Barack Obama is reportedly preparing to scrap the way President Bush oversaw domestic security in the White House and name a former CIA official to coordinate counterterrorism.
Image: John Brennan
Democratic sources say CIA veteran John Brennan is President-elect Barack Obama's pick to coordinate counterterrorism.Lawrence Jackson / AP File
/ Source: The New York Times

President-elect Barack Obama is preparing to scrap the way President Bush oversaw domestic security in the White House and name a former Central Intelligence Agency official to coordinate counterterrorism, people close to the transition said Wednesday.

The plan being discussed would eliminate the independent homeland security adviser’s office and assign those duties to the National Security Council to streamline sometimes overlapping functions.

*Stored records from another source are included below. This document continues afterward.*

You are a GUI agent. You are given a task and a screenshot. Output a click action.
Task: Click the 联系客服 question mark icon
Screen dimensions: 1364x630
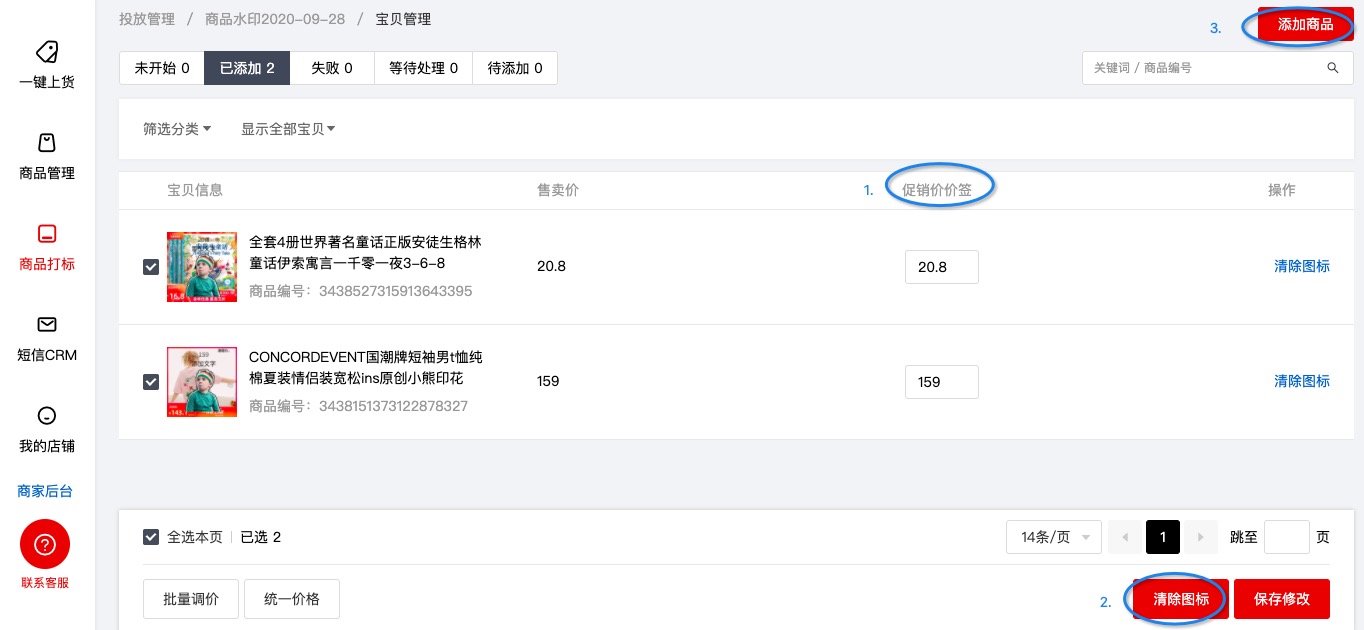(45, 545)
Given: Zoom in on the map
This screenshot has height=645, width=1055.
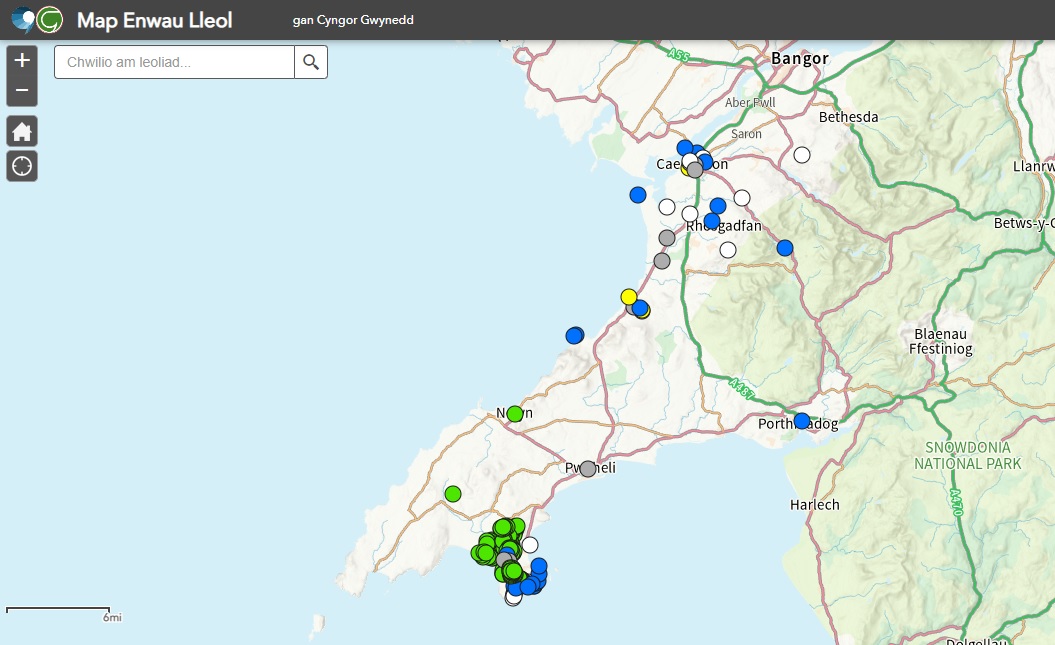Looking at the screenshot, I should (x=22, y=60).
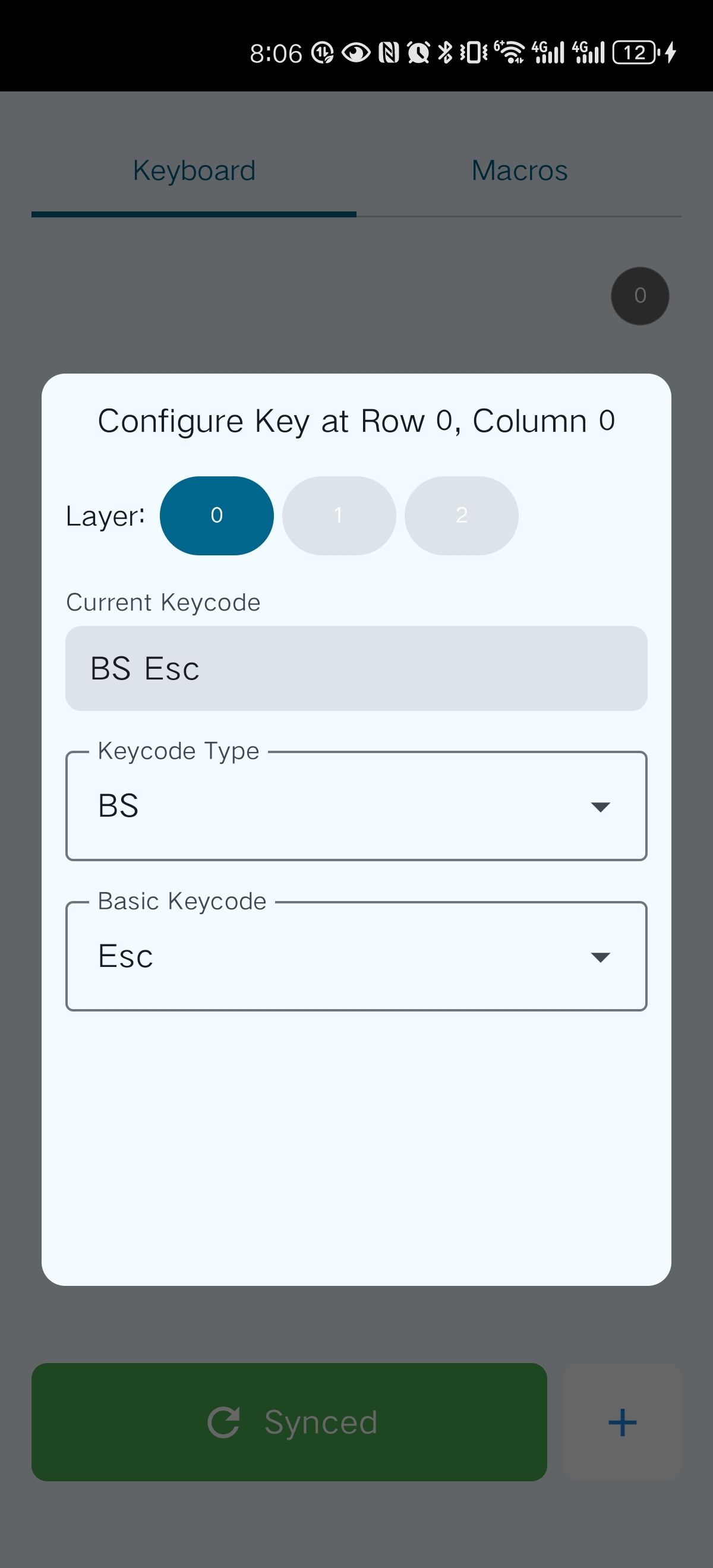Click the arrow on the Esc dropdown
This screenshot has height=1568, width=713.
click(x=600, y=957)
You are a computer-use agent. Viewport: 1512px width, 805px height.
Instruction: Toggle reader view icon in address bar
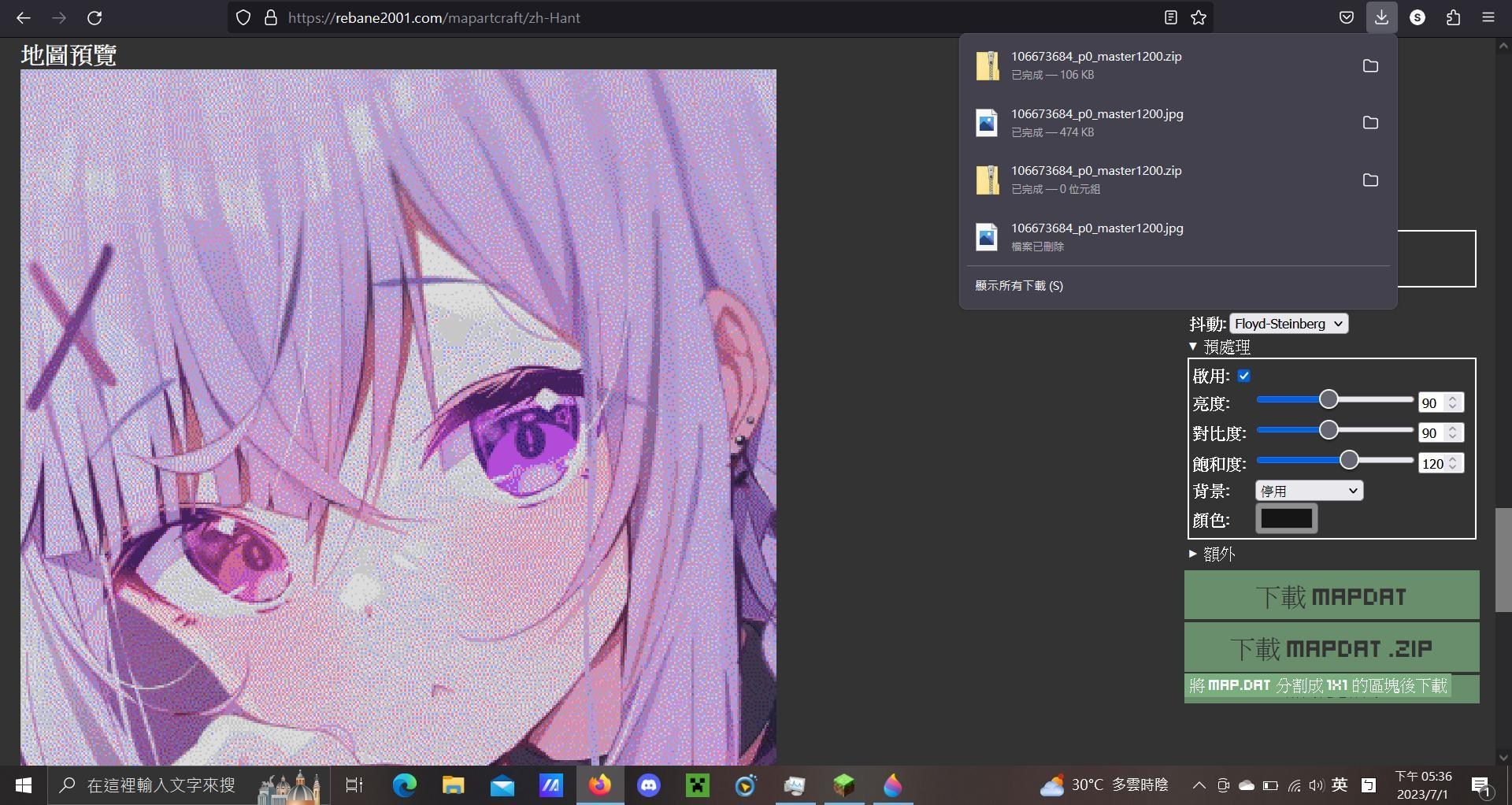[x=1171, y=17]
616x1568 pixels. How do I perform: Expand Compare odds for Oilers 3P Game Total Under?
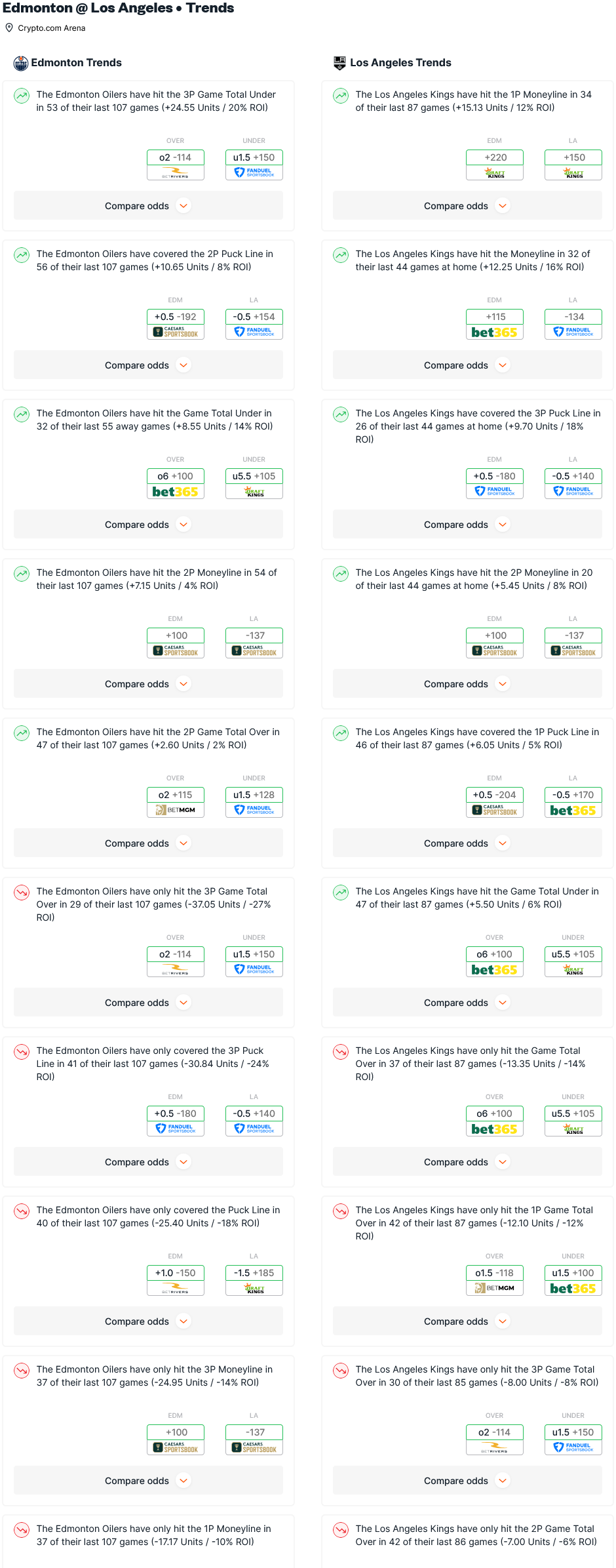coord(148,206)
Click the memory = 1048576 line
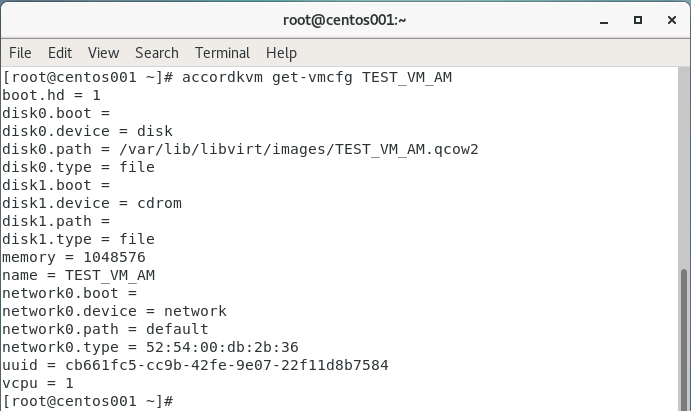This screenshot has width=691, height=411. pyautogui.click(x=74, y=257)
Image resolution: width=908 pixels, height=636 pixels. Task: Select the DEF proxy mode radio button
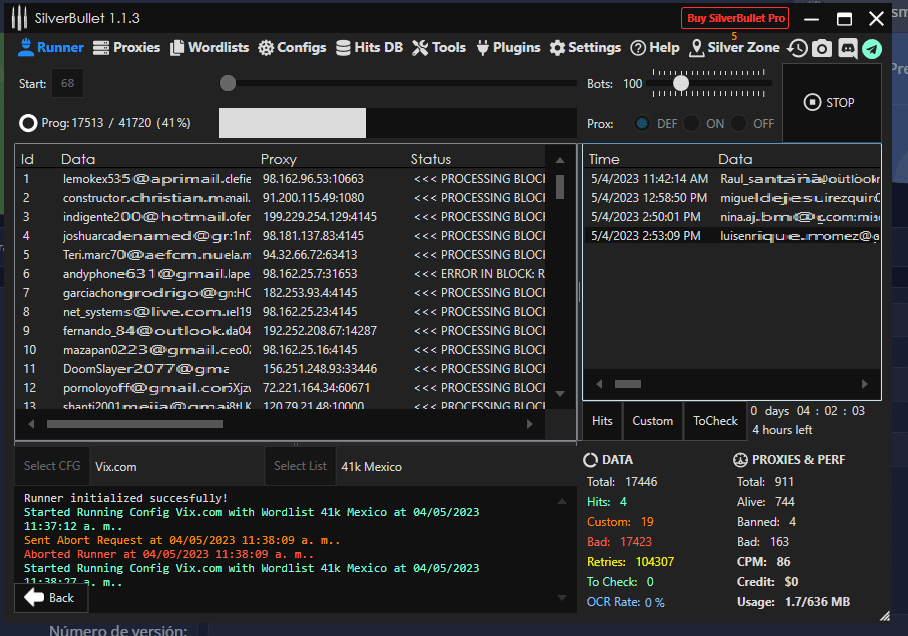[643, 124]
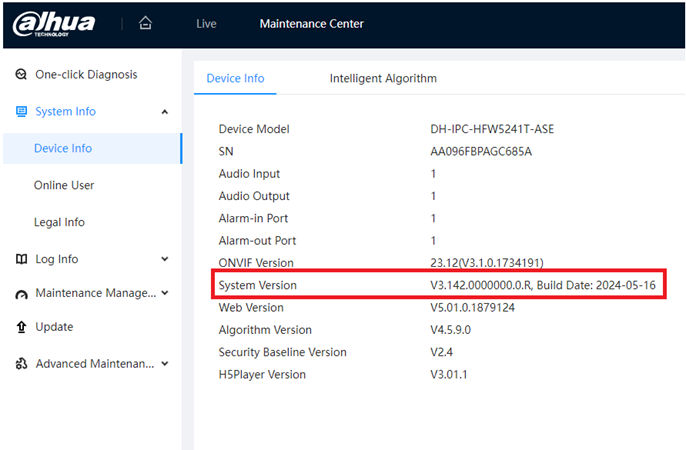The image size is (686, 450).
Task: Click the Advanced Maintenance icon
Action: [x=21, y=364]
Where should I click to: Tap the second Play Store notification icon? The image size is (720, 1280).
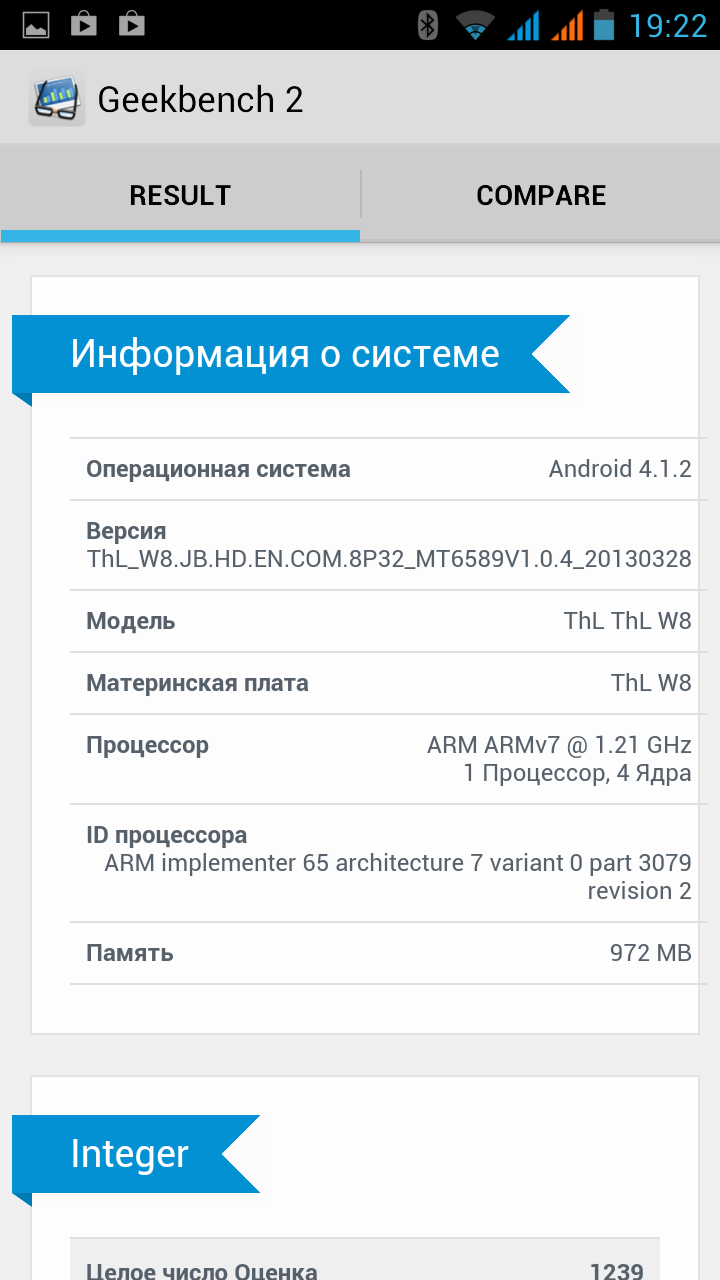pos(132,25)
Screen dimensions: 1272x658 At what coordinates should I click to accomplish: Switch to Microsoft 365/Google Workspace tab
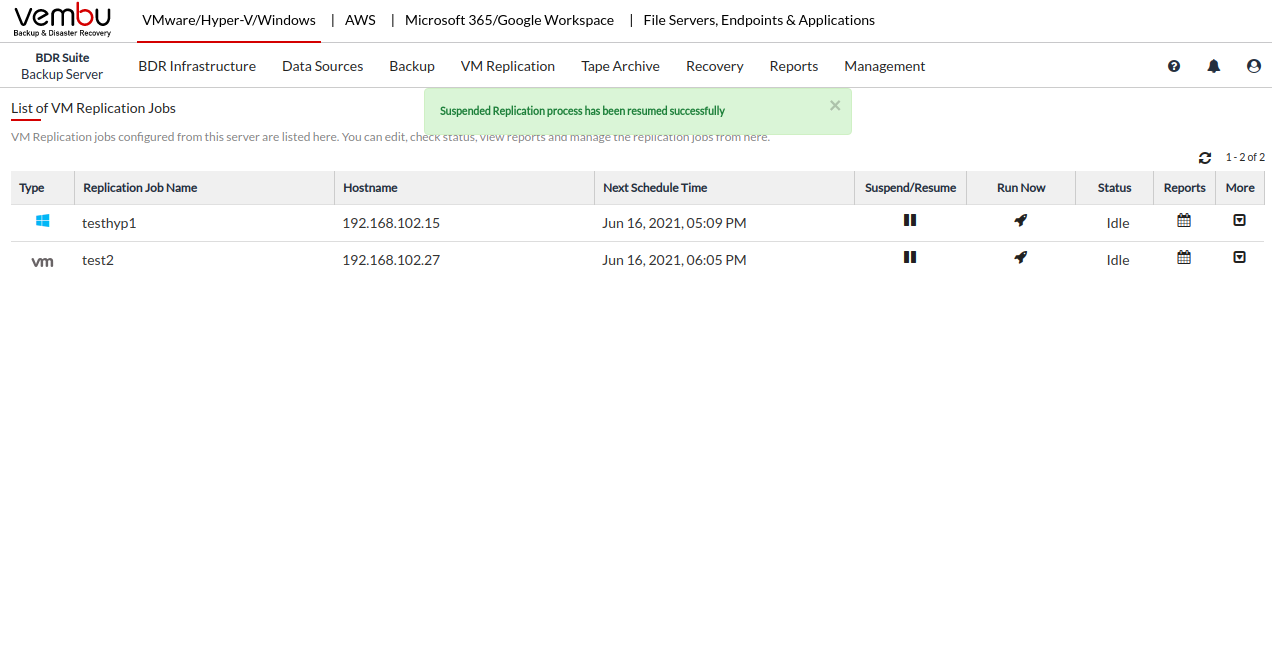pyautogui.click(x=509, y=20)
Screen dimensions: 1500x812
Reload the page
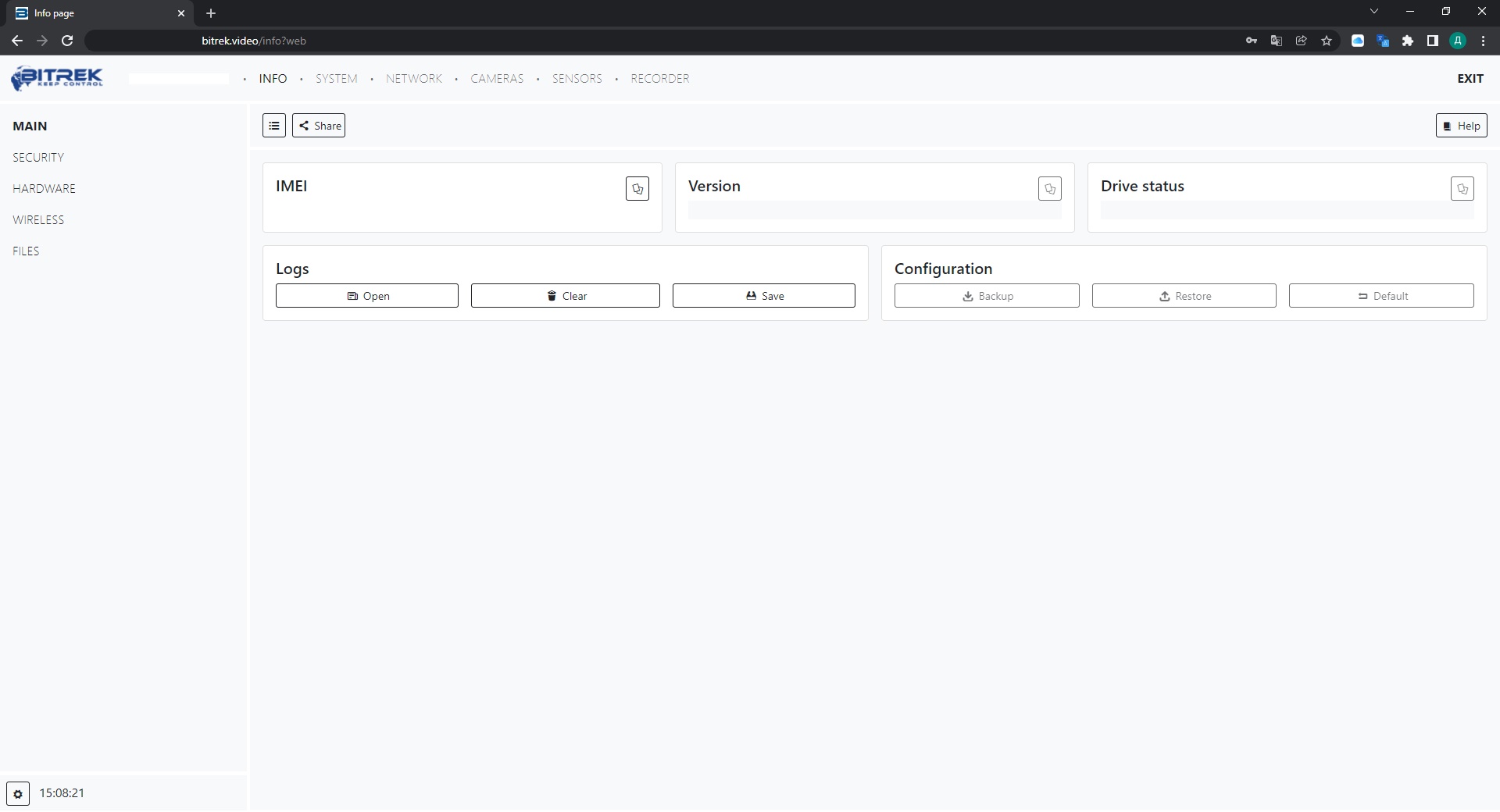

A deputy national security adviser would be charged with overseeing the effort to guard against terrorism and to respond to natural disasters.

Democrats close to the transition said Mr. Obama’s choice for that job was John O. Brennan, a longtime C.I.A. veteran who was the front-runner to head the spy agency until withdrawing in November amid criticism of his views on interrogation and detention policies. His appointment would not require Senate confirmation.

Mr. Obama has made no final decision about how to structure domestic security in his White House, and advisers plan to wait until his inauguration to conduct a formal review. But many key advisers have publicly advocated folding it into the National Security Council, and those involved in discussions said the only real questions appeared to be how to do that and how to explain it without looking like domestic security was being downgraded as a priority.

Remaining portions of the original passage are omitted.